Autoimmunerkrankungen – Definition und häufigste Formen

Was sind Autoimmunerkrankungen? Welche Formen treten am häufigsten auf? Welche Rolle spielt unser Immunsystem? Hier erhalten Sie Antworten auf diese Fragen und erfahren in einem einfach verständlichen Video, wie eine chronische Entzündung entsteht und wie sie behandelt werden kann.

 

Aktualisiert am 3.8.2020 I 10 Minuten Lesezeit

Was ist eine Autoimmunerkrankung?

Eine Autoimmunerkrankung ist eine chronisch-entzündliche Erkrankung, bei der das Immunsystem fälschlicherweise gesunde Zellen angreift und körpereigenes Gewebe beschädigt oder teilweise ganz zerstört. Diese Fehlleitung des Immunsystems kann alle Organe betreffen. So kann die daraus entstehende Entzündungsreaktion zu Erkrankungen der Atemwege, des Darms, der Haut, des Nervensystems, der Nieren, der Gefässe oder der Schilddrüse führen, um nur einige Beispiele zu nennen.

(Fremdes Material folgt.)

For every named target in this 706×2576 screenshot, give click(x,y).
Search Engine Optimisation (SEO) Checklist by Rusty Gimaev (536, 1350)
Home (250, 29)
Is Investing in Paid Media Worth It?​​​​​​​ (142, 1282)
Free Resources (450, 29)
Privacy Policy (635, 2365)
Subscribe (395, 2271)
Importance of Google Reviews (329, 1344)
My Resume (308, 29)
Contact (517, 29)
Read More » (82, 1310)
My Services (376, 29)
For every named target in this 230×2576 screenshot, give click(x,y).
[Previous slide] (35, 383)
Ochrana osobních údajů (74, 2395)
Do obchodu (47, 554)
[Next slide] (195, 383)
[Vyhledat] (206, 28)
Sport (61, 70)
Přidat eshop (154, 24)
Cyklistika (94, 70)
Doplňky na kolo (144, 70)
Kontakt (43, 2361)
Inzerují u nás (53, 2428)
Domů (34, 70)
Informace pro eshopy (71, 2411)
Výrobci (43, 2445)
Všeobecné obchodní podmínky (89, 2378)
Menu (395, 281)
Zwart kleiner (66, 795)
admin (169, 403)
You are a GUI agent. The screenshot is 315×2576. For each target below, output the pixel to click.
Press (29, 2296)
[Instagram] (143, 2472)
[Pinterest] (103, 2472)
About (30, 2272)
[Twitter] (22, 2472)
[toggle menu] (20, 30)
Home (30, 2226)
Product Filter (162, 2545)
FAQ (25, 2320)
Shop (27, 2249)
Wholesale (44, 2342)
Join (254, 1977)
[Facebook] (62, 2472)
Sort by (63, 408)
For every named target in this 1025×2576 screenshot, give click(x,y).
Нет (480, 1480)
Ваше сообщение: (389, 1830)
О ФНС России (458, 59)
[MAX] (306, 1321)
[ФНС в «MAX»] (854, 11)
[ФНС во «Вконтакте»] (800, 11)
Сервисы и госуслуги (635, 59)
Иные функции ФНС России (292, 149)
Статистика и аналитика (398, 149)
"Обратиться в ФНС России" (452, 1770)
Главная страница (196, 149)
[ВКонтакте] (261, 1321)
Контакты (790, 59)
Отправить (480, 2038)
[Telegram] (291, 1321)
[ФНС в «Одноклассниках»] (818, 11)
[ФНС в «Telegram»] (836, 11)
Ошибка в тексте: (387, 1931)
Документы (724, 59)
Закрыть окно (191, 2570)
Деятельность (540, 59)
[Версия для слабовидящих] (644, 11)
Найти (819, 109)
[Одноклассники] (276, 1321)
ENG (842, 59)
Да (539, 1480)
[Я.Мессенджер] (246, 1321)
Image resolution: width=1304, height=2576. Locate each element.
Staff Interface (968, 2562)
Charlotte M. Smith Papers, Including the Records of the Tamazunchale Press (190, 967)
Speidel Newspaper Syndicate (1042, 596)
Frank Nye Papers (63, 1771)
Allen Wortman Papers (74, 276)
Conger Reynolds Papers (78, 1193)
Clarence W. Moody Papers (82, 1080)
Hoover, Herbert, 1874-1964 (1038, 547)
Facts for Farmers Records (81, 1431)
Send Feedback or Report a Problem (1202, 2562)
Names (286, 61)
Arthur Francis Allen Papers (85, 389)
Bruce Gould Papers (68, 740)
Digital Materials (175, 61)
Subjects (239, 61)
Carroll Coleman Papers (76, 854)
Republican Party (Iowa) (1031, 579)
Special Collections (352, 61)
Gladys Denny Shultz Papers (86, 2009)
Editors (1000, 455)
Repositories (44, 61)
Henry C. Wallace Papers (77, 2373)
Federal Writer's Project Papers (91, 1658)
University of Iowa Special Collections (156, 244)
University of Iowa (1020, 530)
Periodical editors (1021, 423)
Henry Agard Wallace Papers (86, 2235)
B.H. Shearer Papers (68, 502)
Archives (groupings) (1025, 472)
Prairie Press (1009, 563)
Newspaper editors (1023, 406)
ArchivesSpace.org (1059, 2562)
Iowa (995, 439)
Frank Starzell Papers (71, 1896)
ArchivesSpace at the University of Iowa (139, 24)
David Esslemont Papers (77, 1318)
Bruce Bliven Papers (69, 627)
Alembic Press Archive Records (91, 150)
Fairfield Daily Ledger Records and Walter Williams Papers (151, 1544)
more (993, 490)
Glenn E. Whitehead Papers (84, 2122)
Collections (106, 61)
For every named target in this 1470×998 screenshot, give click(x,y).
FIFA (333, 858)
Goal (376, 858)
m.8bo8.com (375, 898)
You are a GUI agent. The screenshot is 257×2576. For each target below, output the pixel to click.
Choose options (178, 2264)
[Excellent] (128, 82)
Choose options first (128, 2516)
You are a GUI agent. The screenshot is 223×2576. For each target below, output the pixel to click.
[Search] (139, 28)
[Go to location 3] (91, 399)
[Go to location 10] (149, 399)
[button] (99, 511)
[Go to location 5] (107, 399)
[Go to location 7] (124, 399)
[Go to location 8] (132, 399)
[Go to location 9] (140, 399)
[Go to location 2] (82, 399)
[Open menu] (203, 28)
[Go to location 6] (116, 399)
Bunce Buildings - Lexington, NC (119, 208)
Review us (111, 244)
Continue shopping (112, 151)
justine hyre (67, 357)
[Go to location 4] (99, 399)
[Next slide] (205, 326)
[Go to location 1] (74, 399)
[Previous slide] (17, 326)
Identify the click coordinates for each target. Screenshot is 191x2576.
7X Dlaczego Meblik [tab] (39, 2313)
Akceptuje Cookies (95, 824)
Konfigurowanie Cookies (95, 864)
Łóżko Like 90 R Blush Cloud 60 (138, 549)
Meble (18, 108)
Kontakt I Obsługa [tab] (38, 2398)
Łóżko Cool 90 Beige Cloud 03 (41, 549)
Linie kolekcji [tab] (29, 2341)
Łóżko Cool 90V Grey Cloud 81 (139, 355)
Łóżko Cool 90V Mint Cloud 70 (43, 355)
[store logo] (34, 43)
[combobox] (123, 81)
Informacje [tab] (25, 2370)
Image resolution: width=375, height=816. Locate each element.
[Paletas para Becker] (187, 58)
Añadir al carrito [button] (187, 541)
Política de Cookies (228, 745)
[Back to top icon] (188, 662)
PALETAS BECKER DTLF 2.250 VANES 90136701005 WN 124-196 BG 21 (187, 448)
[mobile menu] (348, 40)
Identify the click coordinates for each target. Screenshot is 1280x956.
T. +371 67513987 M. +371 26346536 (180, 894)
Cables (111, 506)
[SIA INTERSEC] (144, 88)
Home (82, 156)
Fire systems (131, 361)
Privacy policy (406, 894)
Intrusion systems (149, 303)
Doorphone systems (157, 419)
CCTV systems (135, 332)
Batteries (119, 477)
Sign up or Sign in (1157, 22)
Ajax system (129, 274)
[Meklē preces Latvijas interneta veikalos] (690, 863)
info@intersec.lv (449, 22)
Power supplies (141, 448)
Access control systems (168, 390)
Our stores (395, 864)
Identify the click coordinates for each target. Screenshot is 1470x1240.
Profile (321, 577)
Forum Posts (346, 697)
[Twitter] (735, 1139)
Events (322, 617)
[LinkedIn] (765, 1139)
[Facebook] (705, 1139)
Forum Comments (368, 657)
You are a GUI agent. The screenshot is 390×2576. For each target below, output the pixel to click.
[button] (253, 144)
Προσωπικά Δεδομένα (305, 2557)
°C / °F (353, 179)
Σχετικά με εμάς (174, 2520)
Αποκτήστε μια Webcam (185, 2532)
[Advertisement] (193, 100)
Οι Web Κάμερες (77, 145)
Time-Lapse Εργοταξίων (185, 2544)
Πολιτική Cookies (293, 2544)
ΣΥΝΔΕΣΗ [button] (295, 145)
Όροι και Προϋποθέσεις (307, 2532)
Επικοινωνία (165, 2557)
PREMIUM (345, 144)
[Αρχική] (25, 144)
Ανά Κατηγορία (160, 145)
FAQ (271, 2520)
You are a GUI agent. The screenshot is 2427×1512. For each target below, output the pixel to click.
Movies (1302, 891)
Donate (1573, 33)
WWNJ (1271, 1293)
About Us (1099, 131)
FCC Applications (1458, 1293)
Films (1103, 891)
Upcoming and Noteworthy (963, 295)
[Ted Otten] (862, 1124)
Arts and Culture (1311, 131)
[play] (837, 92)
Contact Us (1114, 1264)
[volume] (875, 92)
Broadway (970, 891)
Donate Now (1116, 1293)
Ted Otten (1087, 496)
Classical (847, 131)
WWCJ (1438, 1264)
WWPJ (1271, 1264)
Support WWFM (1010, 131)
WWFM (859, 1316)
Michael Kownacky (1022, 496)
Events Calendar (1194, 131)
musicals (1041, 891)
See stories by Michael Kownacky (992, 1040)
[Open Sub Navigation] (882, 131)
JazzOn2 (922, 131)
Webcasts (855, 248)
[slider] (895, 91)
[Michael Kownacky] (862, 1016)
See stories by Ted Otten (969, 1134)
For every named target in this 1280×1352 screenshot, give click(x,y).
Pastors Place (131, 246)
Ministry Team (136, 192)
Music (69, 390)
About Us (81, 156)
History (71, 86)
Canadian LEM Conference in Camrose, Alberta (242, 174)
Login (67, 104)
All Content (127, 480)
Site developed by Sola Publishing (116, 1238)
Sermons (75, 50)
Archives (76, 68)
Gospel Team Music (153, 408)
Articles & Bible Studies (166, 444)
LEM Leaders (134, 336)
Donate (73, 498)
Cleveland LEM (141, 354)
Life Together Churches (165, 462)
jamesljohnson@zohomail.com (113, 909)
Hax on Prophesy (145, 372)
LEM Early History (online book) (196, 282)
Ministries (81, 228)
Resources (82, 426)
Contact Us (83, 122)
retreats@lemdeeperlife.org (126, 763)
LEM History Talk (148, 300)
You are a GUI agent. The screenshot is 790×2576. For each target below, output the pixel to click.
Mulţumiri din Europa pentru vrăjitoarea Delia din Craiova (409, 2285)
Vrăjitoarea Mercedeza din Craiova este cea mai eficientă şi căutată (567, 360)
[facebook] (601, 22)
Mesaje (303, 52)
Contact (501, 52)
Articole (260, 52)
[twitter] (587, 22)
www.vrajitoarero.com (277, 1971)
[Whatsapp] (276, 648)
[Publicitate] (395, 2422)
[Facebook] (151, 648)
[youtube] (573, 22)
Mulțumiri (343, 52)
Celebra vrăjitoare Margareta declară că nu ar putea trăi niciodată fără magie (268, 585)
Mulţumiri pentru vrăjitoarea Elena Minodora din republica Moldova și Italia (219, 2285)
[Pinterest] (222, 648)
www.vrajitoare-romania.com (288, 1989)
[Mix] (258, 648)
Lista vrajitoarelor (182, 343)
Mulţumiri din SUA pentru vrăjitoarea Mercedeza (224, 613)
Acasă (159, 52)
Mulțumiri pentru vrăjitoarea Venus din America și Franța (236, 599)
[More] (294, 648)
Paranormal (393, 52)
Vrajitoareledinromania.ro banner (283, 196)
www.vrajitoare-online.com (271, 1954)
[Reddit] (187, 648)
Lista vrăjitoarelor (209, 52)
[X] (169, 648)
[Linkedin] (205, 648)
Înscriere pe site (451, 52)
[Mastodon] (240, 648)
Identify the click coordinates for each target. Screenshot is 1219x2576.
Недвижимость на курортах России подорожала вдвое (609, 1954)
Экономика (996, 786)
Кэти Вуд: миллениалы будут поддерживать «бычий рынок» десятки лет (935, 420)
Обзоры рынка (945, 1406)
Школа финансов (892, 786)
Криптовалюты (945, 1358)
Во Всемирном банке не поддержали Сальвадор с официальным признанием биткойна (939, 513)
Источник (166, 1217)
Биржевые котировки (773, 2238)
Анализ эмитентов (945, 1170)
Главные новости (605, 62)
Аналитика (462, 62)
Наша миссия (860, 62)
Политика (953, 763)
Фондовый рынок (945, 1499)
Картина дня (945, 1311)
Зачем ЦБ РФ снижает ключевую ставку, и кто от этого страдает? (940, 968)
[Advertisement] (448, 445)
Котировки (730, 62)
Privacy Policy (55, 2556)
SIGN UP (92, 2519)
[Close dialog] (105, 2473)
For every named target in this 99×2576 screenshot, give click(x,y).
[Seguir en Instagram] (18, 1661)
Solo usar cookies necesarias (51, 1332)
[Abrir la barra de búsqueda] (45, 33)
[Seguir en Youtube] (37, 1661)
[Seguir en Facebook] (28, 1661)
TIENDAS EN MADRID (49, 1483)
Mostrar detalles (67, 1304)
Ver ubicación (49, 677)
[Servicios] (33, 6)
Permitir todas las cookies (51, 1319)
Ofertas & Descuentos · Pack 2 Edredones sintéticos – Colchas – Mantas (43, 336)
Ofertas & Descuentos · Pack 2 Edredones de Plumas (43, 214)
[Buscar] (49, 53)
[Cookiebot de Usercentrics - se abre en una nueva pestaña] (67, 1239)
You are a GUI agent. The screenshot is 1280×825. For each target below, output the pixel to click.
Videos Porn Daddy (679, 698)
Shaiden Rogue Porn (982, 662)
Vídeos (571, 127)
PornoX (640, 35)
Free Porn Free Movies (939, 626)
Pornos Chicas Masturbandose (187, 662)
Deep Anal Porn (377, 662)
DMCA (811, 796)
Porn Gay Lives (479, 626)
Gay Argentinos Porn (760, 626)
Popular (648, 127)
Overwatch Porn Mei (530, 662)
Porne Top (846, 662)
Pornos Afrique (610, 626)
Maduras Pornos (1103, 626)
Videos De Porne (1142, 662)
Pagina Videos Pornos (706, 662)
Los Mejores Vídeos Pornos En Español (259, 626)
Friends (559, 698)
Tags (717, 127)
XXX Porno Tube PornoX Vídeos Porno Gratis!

Die Rolle unseres Immunsystems

Das Immunsystem schützt den Körper vor Krankheitserregern wie Bakterien, Viren, Parasiten oder Pilze, vor Schadstoffen aus der Umwelt und vor krankmachenden Zellveränderungen. Es kennt alle im Körper vorkommenden Zellen und Substanzen.

Jede nicht bekannte Substanz löst einen Alarm aus, der das Immunsystem dazu veranlasst, sie anzugreifen. Dringt beispielsweise ein Virus in den Körper ein, wird das Virus oder Virusteile als fremd erkannt. Diese fremden Strukturen oder Eiweisse werden in der Fachsprache «Antigene» genannt. Die Antigene stimulieren das Immunsystem und der Eindringling wird bekämpft.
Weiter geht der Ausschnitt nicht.